For years he'd tell us his kids didn't watch any TV, and I believed him. When I had DD I got really into children's TV and was chatting to him about all my/DD's favourites, which (as it happens) we usually watch on my laptop, curled up together. 'Ah, we don't watch TV,' he replied, 'so mine only know about those programmes from the laptop'.

Grin

I mean, really. He's quite an intelligent man most of the time, but he claims genuinely to have believed that when people asked if his kids were allowed to watch TV, they were referring exclusively to the traditional device.

m0therofdragons · 08/05/2019 16:34

My db was really strict re his ds watching tv whereas I had a toddler followed by twins so was chilled/grateful for tv! Not saying there's a link but my dc are much better behaved than dnephew (who I adore but he is challenging). For me it's about balance.

SheChoseDown · 08/05/2019 16:36

My 7 month old is watching Netflix as I type this on the toilet. Sometimes he likes to watch line of duty.

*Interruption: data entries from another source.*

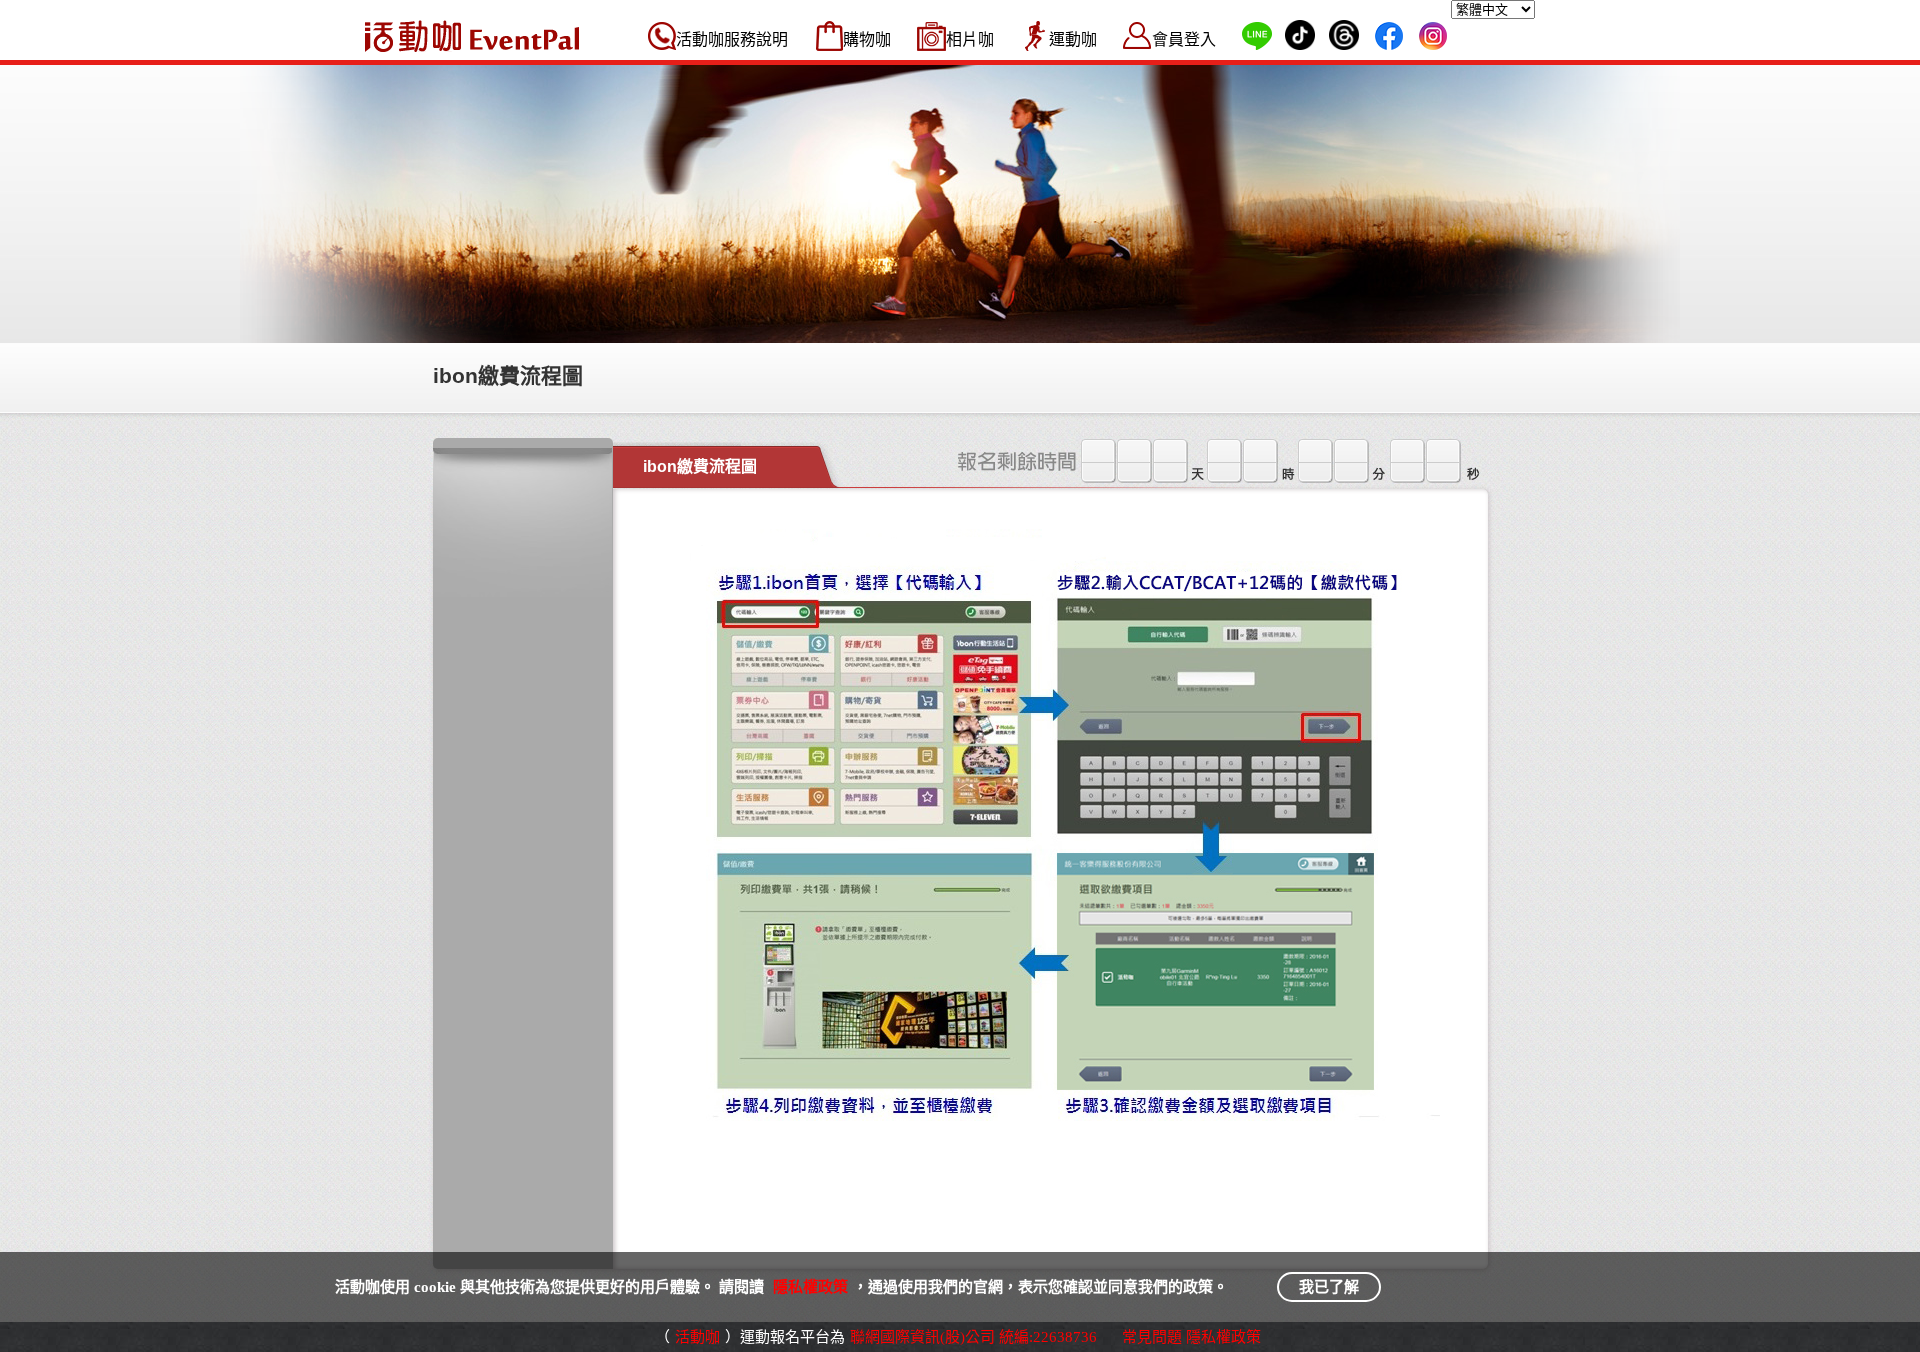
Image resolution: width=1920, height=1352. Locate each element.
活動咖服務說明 (732, 39)
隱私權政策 (810, 1287)
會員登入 (1184, 39)
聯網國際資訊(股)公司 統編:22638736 (973, 1337)
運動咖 (1073, 39)
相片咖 (970, 39)
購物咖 (867, 39)
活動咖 (697, 1337)
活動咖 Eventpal (472, 36)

staydazzling · 08/05/2019 16:39

the most sad ones are people who 'ban' certain kids shows as they offend their sensibilities, errr.... its not for you! kids TV clues inthe title!! it's supposed to filled with silliness, low brow churlish humor.... pretentiousness wankery at its finest.

clairemcnam · 08/05/2019 16:42

That goes alongside people who ban anyone from talking in that sing song voice that is natural to use when talking to babies. Even though research shows it helps language development.

SarahAndQuack · 08/05/2019 16:43

Oh, I beg to differ stay. It is definitely for me too! Grin

If DD really loves something I hate, I do let her watch it, but it's immensely nicer when she likes the ones I like.

Flamingosnbears · 08/05/2019 16:43

Can't be avoided like screen time they also do it in nursery so so long as it's part of a healthy lifestyle it's perfectly fine.

YouJustDoYou · 08/05/2019 16:44

Mine watch it for an hour or so at the weekends when I need to get the food on. And for maybe 30 mins after school/preschool after homework is done whilst again I food prep.

clairemcnam · 08/05/2019 16:45

I don't agree with nurseries doing it. That is lazy.